Forced Vibration Analysis for a FGPM Cylindrical Shell

Hong-Liang Dai1,2,3 and Hao-Jie Jiang1,3

1State Key Laboratory of Advanced Design and Manufacturing for Vehicle Body, Hunan University, Changsha, Hunan, China
2Key Laboratory of Manufacture and Test Techniques for Automobile Parts, Ministry of Education, Chongqing University of Technology, Chongqing, China
3Department of Engineering Mechanics, College of Mechanical and Vehicle Engineering, Hunan University, Changsha, Hunan, China

Received 14 June 2012; Revised 8 October 2012; Accepted 7 December 2012

Copyright © 2013 Hindawi Publishing Corporation. This is an open access article distributed under the Creative Commons Attribution License, which permits unrestricted use, distribution, and reproduction in any medium, provided the original work is properly cited.

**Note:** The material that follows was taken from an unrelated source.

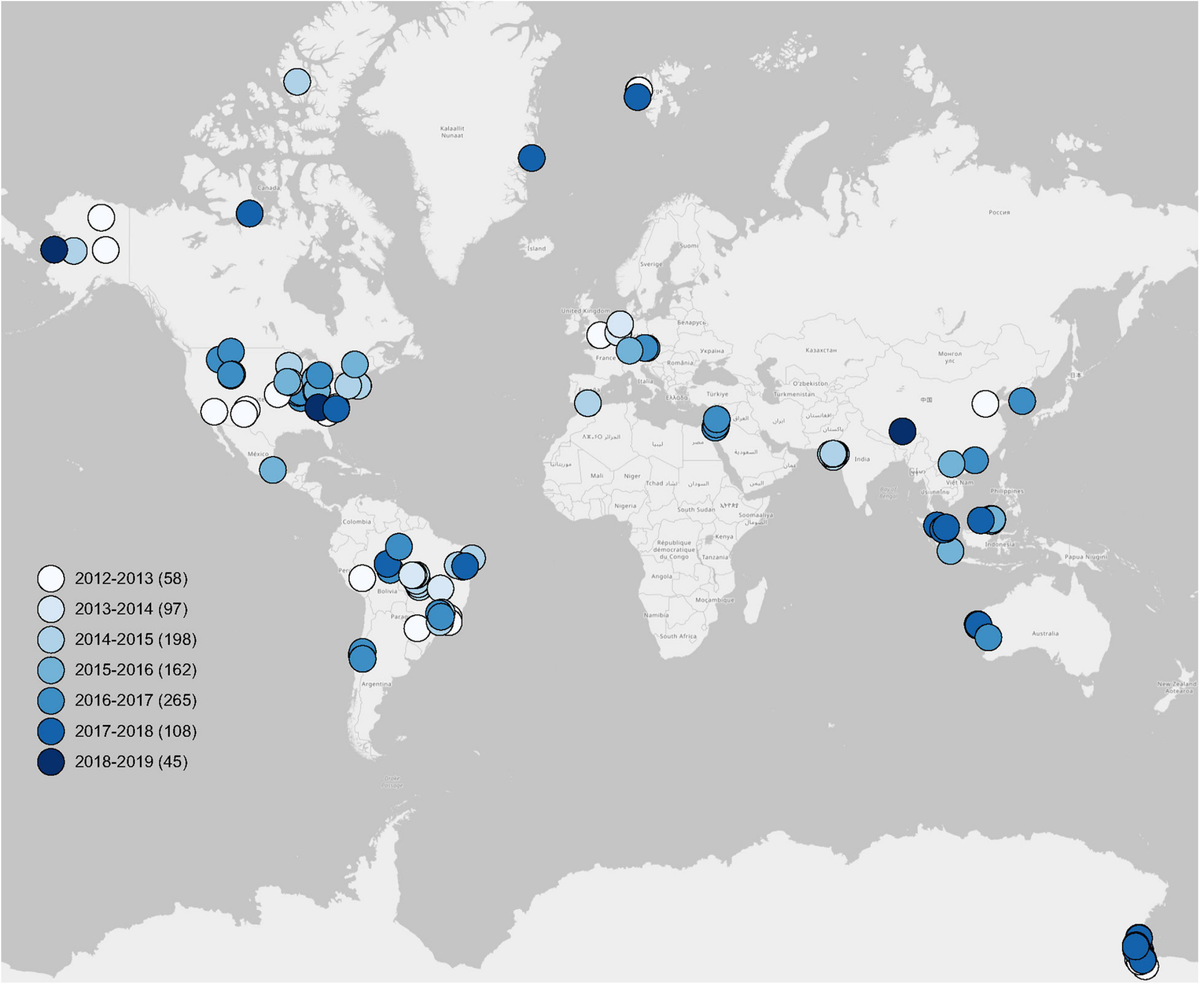Select the navy marker north of India
1200x984 pixels.
pos(902,431)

This article presents an analytical study for forced vibration of a cylindrical shell which is composed of a functionally graded piezoelectric material (FGPM). The cylindrical shell is assumed to have two-constituent material distributions through the thickness of the structure, and material properties of the cylindrical shell are assumed to vary according to a power-law distribution in terms of the volume fractions for constituent materials, the exact solution for the forced vibration problem is presented. Numerical results are presented to show the effect of electric excitation, thermal load, mechanical load and volume exponent on the static and force vibration of the FGPM cylindrical shell. The goal of this investigation is to optimize the FGPM cylindrical shell in engineering, also the present solution can be used in the forced vibration analysis of cylindrical smart elements.